_EXERCISE AIM:_ Reproduce the material below word for word, starting with the line that contains "Shop (87, 20)" and ending after the line that contains "Containing A & B (197, 9)".

_DATA SUPPLIED:_
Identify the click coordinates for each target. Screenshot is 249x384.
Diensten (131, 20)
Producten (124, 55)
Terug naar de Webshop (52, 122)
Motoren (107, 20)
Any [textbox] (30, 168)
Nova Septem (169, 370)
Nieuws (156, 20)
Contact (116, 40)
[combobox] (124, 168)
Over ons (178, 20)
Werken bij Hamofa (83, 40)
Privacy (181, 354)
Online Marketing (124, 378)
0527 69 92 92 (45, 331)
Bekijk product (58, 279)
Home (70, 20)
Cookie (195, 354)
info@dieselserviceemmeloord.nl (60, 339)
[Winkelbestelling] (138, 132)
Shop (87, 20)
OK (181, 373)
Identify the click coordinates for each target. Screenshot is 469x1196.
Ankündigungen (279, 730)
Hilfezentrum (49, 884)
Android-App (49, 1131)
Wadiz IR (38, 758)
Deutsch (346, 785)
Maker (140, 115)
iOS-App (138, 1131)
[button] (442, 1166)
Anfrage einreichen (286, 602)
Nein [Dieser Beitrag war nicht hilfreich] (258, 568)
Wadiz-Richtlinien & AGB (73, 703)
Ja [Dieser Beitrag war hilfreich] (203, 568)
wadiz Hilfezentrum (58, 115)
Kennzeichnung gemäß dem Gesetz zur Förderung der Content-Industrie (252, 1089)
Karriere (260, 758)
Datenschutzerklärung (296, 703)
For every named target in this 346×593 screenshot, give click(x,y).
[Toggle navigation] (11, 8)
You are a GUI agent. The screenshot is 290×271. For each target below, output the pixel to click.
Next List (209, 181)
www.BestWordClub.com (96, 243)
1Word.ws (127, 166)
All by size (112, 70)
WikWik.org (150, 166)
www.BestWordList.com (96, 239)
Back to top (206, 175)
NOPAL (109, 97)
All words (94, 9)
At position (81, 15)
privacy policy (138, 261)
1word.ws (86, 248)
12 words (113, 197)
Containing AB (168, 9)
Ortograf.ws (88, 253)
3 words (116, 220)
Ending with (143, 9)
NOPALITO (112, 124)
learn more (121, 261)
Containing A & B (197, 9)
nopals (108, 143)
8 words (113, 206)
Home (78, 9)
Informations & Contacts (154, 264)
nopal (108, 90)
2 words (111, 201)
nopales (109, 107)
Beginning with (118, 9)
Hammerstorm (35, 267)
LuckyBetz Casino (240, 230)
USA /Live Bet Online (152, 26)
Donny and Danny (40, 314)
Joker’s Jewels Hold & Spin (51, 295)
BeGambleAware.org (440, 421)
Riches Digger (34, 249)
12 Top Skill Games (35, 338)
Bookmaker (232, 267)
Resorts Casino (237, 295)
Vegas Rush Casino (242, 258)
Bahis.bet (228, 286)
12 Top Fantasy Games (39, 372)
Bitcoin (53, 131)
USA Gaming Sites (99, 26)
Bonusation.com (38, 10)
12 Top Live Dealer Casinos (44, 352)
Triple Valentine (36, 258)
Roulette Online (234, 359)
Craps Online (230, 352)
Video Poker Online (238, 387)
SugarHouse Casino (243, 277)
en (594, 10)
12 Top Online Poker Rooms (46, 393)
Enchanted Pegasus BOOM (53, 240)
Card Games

_EXERCISE RESULT:_
Shop (87, 20)
OK (181, 373)
Identify the click coordinates for each target. Screenshot is 469x1196.
Ankündigungen (279, 730)
Hilfezentrum (49, 884)
Android-App (49, 1131)
Wadiz IR (38, 758)
Deutsch (346, 785)
Maker (140, 115)
iOS-App (138, 1131)
[button] (442, 1166)
Anfrage einreichen (286, 602)
Nein [Dieser Beitrag war nicht hilfreich] (258, 568)
Wadiz-Richtlinien & AGB (73, 703)
Ja [Dieser Beitrag war hilfreich] (203, 568)
wadiz Hilfezentrum (58, 115)
Kennzeichnung gemäß dem Gesetz zur Förderung der Content-Industrie (252, 1089)
Karriere (260, 758)
Datenschutzerklärung (296, 703)
For every named target in this 346×593 screenshot, give click(x,y).
[Toggle navigation] (11, 8)
You are a GUI agent. The screenshot is 290×271. For each target below, output the pixel to click.
Next List (209, 181)
www.BestWordClub.com (96, 243)
1Word.ws (127, 166)
All by size (112, 70)
WikWik.org (150, 166)
www.BestWordList.com (96, 239)
Back to top (206, 175)
NOPAL (109, 97)
All words (94, 9)
At position (81, 15)
privacy policy (138, 261)
1word.ws (86, 248)
12 words (113, 197)
Containing AB (168, 9)
Ortograf.ws (88, 253)
3 words (116, 220)
Ending with (143, 9)
NOPALITO (112, 124)
learn more (121, 261)
Containing A & B (197, 9)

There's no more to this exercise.